In an era when people think it's okay to communicate in emoticons, it seems odd that several recent hit songs, including Adele's Hello and Drake's Hotline Bling, are all about talking on the phone. Maybe it's nostalgia, or maybe they've discovered anew that to have a conversation with someone, you really need to hear their voice.
Speaking on the phone also remains an important business tool – and one that's increasingly in short supply, according to Mary Jane Copps, who calls herself the Phone Lady.
Ms. Copps, 58, said that spending hours on the phone as a teenager taught her practical skills she was able to use in her work as a journalist, a manager, a researcher and a fundraiser. Today, "phone skills" involve your fingers, not your voice, which can be challenging when entering the work force.
"Business still happens on the phone and when I deal with graduating students, they might want to get into [an industry such as] financial services and they suddenly realize they have to talk to clients on the phone and they are not prepared," Ms. Copps said.
"This is terrifying for them, since many of them have never spoken on the phone and if they have, it's only to their mom," she added.
A lack of phone skills isn't merely a generational failing, Ms. Copps said. Many professionals in the workplace have been relying on e-mail as their primary communication tool for years, leaving their phone skills rusty. This can become problematic when companies decide that their employees are overwhelmed by e-mail and want them to get back to using the phone.
One such company is Felicity, a Toronto-based communications agency with 35 associates across Canada, the United States and the U.K. Amy Laski, president of Felicity, said having no physical offices can lead to an overreliance on e-mail. To combat this, her team has instituted a "just-call commitment." That means everyone picks up the phone and calls each other rather than engaging in lengthy e-mail conversations.
"It sounds simplistic but it is a small thing that makes a big difference accomplishing in a two-minute phone call what would otherwise take several e-mail exchanges. While this helps in particular with internal e-mails, we also aim to do so with external communications as well," Ms. Laski said.
Emphasizing phone calls takes some getting used to, admitted Ms. Laski, but she insisted the method works and saves the company time and money.
"It helps close business quicker because even IM [instant messaging] is not a true two-way conversation. There are subtleties that are captured in conversation that can't be gleaned in any other way. You can also convey your passion better," she said.
That may be true, but for a lot of people, being on the receiving end of a phone call can feel like an invasion of privacy. Ms. Copps chalks that up to 50 years of telemarketing, when answering the phone at suppertime was often an exercise in frustration.

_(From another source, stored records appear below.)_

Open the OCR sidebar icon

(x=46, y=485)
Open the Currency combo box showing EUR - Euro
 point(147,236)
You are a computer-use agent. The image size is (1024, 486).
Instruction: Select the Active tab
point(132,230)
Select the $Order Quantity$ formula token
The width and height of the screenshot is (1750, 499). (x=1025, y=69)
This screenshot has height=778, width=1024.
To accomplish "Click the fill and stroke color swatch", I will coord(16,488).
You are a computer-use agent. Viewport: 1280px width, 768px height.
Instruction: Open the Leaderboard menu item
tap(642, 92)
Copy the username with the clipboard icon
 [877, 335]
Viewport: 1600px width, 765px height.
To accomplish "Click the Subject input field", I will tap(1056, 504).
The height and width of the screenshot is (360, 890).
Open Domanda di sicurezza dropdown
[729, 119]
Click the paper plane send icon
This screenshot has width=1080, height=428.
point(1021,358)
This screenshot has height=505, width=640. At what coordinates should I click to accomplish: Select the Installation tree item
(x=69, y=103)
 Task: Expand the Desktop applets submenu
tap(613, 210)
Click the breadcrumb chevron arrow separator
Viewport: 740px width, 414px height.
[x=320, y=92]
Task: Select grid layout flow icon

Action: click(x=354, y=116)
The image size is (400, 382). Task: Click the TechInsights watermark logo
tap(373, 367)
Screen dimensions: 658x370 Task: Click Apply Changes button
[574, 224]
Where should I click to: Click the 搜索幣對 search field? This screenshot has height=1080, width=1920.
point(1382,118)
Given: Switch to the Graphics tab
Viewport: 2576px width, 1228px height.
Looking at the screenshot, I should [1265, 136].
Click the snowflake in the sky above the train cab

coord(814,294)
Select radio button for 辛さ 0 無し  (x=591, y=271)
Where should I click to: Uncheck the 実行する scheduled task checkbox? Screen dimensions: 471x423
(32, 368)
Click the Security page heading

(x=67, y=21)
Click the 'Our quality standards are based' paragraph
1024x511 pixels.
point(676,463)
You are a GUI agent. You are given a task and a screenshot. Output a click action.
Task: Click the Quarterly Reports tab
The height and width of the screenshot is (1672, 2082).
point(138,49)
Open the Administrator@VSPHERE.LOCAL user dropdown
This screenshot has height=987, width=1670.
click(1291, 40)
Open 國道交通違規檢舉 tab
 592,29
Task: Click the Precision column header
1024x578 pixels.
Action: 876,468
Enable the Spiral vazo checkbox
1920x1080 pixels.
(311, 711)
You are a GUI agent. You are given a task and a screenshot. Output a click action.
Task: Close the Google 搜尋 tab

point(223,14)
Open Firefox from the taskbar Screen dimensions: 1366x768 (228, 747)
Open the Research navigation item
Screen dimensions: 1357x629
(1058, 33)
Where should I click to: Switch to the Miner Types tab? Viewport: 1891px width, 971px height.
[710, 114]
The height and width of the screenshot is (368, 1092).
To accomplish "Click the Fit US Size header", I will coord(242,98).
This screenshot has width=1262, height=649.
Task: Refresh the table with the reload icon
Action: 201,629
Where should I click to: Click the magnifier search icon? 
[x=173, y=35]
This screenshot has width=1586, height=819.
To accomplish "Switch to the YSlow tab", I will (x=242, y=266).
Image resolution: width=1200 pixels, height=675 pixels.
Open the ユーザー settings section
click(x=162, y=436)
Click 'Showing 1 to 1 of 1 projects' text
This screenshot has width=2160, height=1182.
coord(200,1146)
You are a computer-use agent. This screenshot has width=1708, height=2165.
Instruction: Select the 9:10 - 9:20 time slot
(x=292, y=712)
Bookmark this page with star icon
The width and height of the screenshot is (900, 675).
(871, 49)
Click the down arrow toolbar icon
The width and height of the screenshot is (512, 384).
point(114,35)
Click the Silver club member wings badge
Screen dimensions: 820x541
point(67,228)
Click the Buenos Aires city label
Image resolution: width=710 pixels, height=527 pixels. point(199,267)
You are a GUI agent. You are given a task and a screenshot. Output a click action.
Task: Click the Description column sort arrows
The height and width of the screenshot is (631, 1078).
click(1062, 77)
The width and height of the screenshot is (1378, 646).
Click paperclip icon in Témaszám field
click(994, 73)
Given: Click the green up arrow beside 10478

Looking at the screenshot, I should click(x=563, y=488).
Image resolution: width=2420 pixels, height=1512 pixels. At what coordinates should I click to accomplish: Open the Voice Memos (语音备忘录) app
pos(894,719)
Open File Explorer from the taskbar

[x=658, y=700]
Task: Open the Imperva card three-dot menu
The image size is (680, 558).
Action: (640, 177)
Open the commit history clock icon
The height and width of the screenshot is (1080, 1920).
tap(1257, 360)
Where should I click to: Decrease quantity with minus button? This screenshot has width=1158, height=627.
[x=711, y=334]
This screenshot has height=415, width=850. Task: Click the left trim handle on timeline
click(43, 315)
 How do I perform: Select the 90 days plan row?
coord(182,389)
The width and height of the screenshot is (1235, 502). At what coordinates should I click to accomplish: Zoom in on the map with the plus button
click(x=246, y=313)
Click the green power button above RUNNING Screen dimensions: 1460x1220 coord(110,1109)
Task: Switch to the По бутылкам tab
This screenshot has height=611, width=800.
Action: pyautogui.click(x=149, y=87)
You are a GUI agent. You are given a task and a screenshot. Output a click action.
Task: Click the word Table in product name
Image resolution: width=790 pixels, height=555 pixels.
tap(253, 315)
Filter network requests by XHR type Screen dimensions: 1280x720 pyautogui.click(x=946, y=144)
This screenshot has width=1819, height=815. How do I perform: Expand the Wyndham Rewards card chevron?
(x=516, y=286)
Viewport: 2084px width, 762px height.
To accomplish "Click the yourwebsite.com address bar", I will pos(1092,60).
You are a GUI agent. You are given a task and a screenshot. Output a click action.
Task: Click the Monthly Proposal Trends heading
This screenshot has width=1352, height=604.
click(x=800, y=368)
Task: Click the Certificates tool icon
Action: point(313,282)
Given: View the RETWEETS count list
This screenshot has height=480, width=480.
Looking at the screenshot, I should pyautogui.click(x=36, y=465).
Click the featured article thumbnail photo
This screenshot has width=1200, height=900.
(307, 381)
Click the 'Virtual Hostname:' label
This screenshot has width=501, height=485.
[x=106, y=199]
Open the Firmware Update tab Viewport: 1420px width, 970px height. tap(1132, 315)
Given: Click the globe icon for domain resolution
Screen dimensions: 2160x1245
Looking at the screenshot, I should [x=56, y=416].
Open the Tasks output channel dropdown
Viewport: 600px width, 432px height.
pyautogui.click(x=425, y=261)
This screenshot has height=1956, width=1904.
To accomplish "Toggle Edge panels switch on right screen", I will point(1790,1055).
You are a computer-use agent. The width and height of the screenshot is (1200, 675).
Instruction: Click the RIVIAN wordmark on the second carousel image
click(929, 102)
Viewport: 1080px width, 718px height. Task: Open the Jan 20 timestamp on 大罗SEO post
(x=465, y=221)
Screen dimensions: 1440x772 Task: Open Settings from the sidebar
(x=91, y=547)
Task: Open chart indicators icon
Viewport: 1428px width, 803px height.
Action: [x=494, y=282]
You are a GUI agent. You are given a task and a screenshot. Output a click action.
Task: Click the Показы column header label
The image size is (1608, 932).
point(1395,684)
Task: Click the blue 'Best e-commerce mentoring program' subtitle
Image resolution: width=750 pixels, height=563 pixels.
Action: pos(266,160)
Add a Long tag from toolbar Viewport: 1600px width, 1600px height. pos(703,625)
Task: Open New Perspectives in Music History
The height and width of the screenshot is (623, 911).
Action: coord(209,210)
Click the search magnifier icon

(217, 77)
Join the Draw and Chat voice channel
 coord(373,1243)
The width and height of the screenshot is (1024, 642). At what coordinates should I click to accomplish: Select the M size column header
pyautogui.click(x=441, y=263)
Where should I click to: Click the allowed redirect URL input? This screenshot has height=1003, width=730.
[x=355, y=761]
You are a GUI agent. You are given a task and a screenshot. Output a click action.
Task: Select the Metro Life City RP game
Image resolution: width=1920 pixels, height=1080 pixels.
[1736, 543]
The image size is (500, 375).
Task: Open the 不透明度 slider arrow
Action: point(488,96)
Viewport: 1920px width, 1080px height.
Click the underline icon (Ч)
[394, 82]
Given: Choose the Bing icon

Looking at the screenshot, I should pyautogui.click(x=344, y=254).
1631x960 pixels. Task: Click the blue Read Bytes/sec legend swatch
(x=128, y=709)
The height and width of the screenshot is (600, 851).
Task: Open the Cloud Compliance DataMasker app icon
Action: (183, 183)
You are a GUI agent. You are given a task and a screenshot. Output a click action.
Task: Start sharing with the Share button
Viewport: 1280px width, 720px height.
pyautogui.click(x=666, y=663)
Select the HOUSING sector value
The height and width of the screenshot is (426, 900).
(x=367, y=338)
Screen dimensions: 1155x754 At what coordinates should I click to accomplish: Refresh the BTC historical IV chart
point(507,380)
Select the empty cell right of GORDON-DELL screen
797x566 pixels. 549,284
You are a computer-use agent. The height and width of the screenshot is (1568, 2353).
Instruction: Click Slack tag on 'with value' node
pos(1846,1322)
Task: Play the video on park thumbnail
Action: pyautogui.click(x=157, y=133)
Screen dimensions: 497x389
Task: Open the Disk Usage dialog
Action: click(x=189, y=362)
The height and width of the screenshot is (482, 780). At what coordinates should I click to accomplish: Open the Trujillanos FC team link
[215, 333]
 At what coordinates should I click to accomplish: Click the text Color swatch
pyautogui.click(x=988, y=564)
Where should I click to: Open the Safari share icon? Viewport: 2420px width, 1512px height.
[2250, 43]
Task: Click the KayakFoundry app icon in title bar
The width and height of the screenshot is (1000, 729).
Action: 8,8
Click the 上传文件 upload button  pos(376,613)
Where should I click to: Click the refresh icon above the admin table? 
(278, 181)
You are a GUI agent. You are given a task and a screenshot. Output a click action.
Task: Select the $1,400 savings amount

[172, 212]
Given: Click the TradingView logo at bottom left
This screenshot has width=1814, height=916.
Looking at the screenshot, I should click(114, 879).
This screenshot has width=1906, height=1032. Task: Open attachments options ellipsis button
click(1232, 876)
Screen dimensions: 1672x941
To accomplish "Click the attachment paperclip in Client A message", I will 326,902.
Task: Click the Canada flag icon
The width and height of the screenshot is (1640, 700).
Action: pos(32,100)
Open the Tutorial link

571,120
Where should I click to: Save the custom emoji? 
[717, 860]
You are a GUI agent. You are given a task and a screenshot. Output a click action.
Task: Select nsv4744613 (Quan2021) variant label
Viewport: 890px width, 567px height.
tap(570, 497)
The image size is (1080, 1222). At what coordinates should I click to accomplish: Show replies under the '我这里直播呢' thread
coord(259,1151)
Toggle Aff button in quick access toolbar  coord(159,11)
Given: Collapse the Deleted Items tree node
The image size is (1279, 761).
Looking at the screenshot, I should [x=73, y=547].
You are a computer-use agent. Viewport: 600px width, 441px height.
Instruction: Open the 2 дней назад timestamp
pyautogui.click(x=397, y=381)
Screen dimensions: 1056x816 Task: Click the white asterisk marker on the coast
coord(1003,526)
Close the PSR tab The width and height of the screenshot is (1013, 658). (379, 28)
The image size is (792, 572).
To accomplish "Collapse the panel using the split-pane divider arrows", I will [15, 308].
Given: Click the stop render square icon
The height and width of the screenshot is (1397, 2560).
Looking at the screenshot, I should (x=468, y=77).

While business calls are "valid" reasons to reach out to people, it's the caller's responsibility to diffuse the receiver's defensiveness quickly, she said. That means avoiding opening lines such as "how are you doing today? Those questions jumpstart our telemarketing reflex and we immediately feel that we are about to be asked for our credit card number.
Another mistake is asking: "Is this a good time?"
"When we ask that question, it is almost as though we are saying 'I assume this is a bad time,' so you are setting yourself up to not have a conversation," Ms. Copps said. Rather than ask, she suggested paying attention to what's happening in the receiver's world when you call.
So how do you make a successful phone call? When you pick up the phone, Ms. Copps explained, the receiver has two questions: "What is this about?" and "What has it got to do with me?" To engage in a successful conversation, the caller needs to get right to the point, make it about the listener and ask open-ended questions.
Whatever you do, avoid phrases such as "I'm just calling," or "Try to call me back." That type of wishy-washy language merely says I hope you will call but I don't expect you to.
For those who are still reluctant to pick up the phone, remember there are still many people who prefer the sound of a human voice to a text or an e-mail.
Jane Ulrich, principal of Jane Ulrich & Associates and a business coach based in Peterborough, Ont., counts herself among them.
"I much prefer a phone call. People cannot always articulate what they are trying to say in a short message and can say it better if they just picked up the phone. It's in your hand anyway, right?"
So take the plunge and start using that function on your cellphone that actually makes calls. Perhaps – unlike the object of Adele's phone call – yours will pick up.